音声(オーディオ信号)のサンプリング周波数はいくらであればいいのか

マイクの出力などのアナログ電気信号をデジタルデータとして取り込む手段にPCMがあります。PCMの基礎は他に譲るとしてその際に充分なサンプリング周波数について理屈を考えます。

 

標本化定理ではアナログ信号の最高周波数の2倍のサンプリング周波数でサンプリングすれば理論的には元の信号が復元できるとされています。しかしこれは現実にはA/D変換器と、再現環境のD/A変換器と補間フィルタが完全に理想的な特性の場合のみにいえることで、実際のA/D変換器、D/A変換器および補間フィルタの性能には限界があり、完全に理想的なものは存在しません。

 

補間フィルタについて説明しておきます。A/D変換器でデジタル化されたアナログ信号はD/A変換器で元のアナログ信号に近い階段状の波形のアナログ信号に戻され、その後不要な高い周波数成分を取り除くフィルタを通って元のアナログ信号となります。このフィルタが補間フィルタです。

 

理想的な特性のフィルタを現実につくることが難しいことは多方面でよく知られていることと思います。A/D変換器、D/A変換器についても理想的な特性のものを簡単につくることは困難です。

 

A/D変換器、D/A変換器および補間フィルタが完全に理想的な特性であれば標本化定理の通りです。人間の可聴領域はおよそ20kHzまでとされています。20kHzまでのアナログ信号をデジタル化して再び完全に元に戻すために必要なサンプリング周波数は40kHzとなります。しかし、理想的な特性のデバイスを実現できないために実際には40kHzでサンプリングしたのでは不十分となります。

 

D/A変換の過程において、理論的には幅が無限に小さい振幅変調されたパルスを生成して原信号を復元するのですが、実際には幅が無限に小さいパルスはつくれないので、有限の幅を持つパルスから原信号を復元します。パルスが幅を持つとどうなるかをフーリエ変換を用いて解析すると、元のアナログ信号は高い周波数ほど(サンプリング周波数の1/2に近づくほど)減衰することがわかります。この現象をアパーチャ効果とよびます。

 

20kHzのアナログ信号を40kHzを超えるサンプリング周波数でサンプリングすることをオーバーサンプリングといいますが、充分高いサンプリング周波数でオーバーサンプリングすることはアパーチャ効果への有効な対策となります。理屈の上ではオーバーサンプリングによる悪影響はなく、むしろ望ましい効果のみが得られます。

 

実際の一般的なA/D変換器は周波数特性がガウシアン特性であることが多いようです。以下、A/D変換器はガウシアン特性として話を進めます。この場合、周波数帯域幅が20kHzであれば20kHzでは3dBの減衰があります。
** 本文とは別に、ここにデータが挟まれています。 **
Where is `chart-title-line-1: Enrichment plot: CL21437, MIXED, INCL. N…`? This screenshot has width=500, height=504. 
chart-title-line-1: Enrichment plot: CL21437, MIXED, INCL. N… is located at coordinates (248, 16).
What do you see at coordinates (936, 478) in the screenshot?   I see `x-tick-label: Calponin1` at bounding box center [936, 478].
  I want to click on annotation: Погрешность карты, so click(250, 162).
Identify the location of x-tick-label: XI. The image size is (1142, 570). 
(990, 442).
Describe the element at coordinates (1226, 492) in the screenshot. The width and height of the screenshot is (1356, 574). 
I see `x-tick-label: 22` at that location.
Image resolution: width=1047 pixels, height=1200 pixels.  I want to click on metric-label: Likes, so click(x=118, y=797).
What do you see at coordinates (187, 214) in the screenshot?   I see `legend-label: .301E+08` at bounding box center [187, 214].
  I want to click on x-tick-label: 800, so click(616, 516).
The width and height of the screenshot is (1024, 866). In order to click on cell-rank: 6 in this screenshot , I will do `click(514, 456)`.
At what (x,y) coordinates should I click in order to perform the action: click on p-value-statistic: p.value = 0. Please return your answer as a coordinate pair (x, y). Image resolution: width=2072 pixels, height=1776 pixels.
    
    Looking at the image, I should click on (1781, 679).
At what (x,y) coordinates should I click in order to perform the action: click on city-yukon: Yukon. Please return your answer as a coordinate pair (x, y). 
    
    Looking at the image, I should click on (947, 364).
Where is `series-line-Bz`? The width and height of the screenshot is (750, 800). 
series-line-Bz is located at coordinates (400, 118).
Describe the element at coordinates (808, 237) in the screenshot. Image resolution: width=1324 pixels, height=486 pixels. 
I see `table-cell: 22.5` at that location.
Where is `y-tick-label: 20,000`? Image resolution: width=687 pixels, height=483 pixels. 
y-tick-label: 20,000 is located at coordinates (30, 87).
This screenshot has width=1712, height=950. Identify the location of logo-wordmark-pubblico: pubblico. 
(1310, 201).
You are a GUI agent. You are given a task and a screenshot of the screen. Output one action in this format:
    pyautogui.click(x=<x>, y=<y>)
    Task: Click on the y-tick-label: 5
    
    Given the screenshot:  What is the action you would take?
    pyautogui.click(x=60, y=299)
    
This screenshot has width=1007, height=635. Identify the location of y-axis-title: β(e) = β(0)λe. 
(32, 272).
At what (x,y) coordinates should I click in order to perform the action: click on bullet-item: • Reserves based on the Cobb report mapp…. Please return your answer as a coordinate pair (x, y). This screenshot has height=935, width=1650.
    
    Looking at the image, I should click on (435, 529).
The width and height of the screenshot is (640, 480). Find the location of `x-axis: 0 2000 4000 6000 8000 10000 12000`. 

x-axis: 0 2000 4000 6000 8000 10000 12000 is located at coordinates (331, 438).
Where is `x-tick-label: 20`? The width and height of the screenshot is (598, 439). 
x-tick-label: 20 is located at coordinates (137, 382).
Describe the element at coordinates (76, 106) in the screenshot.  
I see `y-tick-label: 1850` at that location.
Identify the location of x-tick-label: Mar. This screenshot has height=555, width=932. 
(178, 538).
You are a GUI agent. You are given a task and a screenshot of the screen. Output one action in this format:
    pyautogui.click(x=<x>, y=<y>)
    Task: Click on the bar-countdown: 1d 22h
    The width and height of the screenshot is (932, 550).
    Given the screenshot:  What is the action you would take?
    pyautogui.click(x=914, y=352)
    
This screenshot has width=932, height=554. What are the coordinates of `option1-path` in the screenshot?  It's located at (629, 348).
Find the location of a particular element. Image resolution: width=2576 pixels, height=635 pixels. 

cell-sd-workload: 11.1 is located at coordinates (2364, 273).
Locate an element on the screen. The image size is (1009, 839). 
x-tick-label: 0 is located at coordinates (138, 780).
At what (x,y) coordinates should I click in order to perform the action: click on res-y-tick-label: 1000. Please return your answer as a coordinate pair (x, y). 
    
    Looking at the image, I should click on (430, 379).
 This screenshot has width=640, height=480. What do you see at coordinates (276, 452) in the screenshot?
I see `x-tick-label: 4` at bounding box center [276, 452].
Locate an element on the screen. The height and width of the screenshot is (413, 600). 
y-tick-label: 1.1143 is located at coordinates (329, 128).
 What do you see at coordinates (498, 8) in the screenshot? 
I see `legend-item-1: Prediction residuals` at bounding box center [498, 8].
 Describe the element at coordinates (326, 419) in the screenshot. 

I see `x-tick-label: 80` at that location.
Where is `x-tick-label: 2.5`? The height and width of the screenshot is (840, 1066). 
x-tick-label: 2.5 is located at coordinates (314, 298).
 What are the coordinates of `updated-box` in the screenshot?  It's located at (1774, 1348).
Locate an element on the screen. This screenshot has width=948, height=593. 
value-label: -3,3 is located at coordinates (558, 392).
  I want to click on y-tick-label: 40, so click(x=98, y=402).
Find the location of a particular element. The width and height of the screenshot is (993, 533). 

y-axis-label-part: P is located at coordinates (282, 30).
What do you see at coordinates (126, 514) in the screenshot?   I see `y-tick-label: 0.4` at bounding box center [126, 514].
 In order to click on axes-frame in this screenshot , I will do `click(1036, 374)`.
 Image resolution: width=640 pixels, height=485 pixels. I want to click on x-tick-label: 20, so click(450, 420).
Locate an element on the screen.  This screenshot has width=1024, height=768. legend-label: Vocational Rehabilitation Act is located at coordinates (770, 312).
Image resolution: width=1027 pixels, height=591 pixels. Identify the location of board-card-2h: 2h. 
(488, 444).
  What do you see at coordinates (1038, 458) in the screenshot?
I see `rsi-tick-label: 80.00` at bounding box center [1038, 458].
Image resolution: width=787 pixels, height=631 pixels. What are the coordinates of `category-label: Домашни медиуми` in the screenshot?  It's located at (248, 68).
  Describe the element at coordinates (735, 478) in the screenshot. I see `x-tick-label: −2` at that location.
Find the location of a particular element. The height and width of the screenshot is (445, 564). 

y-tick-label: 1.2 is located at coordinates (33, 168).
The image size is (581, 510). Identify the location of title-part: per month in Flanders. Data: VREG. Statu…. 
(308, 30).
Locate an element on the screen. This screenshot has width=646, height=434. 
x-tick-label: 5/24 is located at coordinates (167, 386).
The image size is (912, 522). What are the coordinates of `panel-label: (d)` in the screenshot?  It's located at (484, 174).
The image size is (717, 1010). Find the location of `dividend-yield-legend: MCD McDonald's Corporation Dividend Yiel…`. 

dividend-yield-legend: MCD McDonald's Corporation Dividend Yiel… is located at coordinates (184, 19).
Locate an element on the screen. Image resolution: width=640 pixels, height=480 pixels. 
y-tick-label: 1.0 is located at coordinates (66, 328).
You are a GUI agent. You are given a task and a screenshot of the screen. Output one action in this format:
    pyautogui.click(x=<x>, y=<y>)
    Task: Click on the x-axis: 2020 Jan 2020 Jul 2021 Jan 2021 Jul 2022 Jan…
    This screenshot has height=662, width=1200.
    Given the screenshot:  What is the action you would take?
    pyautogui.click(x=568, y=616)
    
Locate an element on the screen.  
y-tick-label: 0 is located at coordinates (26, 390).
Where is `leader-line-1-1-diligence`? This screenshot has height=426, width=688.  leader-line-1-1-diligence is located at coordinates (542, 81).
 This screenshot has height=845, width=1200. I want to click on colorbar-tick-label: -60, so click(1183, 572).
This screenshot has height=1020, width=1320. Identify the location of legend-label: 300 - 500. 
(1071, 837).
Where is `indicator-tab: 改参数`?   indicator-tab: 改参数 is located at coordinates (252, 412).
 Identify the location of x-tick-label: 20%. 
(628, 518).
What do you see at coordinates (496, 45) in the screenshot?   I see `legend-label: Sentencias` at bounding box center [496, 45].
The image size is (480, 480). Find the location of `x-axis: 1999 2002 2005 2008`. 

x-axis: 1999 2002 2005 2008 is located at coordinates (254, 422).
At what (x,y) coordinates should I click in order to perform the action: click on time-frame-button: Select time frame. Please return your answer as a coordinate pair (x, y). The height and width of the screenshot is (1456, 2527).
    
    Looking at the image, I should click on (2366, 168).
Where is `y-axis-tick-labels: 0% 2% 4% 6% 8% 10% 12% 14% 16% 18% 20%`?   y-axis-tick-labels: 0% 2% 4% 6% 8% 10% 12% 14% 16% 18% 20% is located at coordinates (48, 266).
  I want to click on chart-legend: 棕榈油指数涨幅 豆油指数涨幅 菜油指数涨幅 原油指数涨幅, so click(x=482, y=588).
元の信号において3~4%程度の減衰までは無視するとするなら、その場合の帯域幅は20kHzの1/3の周波数となります。

 

以上より、20kHzまでを忠実に復元するのに必要な帯域幅は60kHzとなります。これは帯域幅でサンプリング周波数ではありません。60kHzを忠実に再現できるサンプリング周波数が目的のサンプリング周波数ということになります。標本化定理の通りなら120kHzとなりますが前述の通りこれでは不十分です。

 

A/D変換器、D/A変換器および補間フィルタが理想的な特性でない現実のものであるときには、様々な多くの実際のデバイスアナログ信号を忠実にデジタル化して再び復元するためには、サンプリング周波数は帯域幅の4倍以上あればよいとされることが多いようです。すなわち

 

20kHzまでのアナログ信号を忠実にデジタル化して再び復元するには

3×20kHz×4=240kHz

サンプリング周波数は240kHz以上であればよいことになります。

 

廉価なオーディオインターフェイスのほとんどがサンプリング周波数は192kHz以下までであることを考慮するとかなり高い数値です。実際には96kHzと192kHzでサンプリングした音源を聴き分けるのもなかなか難しいことです。聴覚的にはオーバースペックな感じもしますが信号処理の観点からは以上のような結論となります。

 

20kHzの正弦波を240kHzでサンプリングすると、1周期あたり12回サンプリングすることになります。元の正弦波を正確に復元するのにまずます十分といえそうです。D/A変換器と補間フィルタが少々ひどい特性であってもほぼ元通りの正弦波を復元するのに十分といえるでしょう。

 

96kHzサンプリングだと8kHzまでの信号は正確に再現されることが期待できるわけです。聴覚上重要な情報は8kHz以下に含まれていると判断するなら96kHzサンプリングでも現実の場合に充分となります。参考までに、アナログ電話の音声帯域は0.3~3.4kHzです。

 

なお、アパーチャ効果を改善する方法にはオーバーサンプリングの他にイコライゼーションフィルタを用いる方法があります。

 

高速なA/D変換器は高価ですし、データも大きくなります。そのあたりは忠実性とのトレードオフになります。

 

なお、PCMでは量子化とそれに伴う量子化雑音も重要ですが、今回は標本化のみの話とします。